Start of Exercise data

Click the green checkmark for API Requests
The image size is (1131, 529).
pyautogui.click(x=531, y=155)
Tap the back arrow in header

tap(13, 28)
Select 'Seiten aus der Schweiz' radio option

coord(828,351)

End of Exercise data

◆ Task to complete ◆
Retype the listing exactly.

◆ Reply ◆
Click the green checkmark for API Requests
The image size is (1131, 529).
pyautogui.click(x=531, y=155)
Tap the back arrow in header

tap(13, 28)
Select 'Seiten aus der Schweiz' radio option

coord(828,351)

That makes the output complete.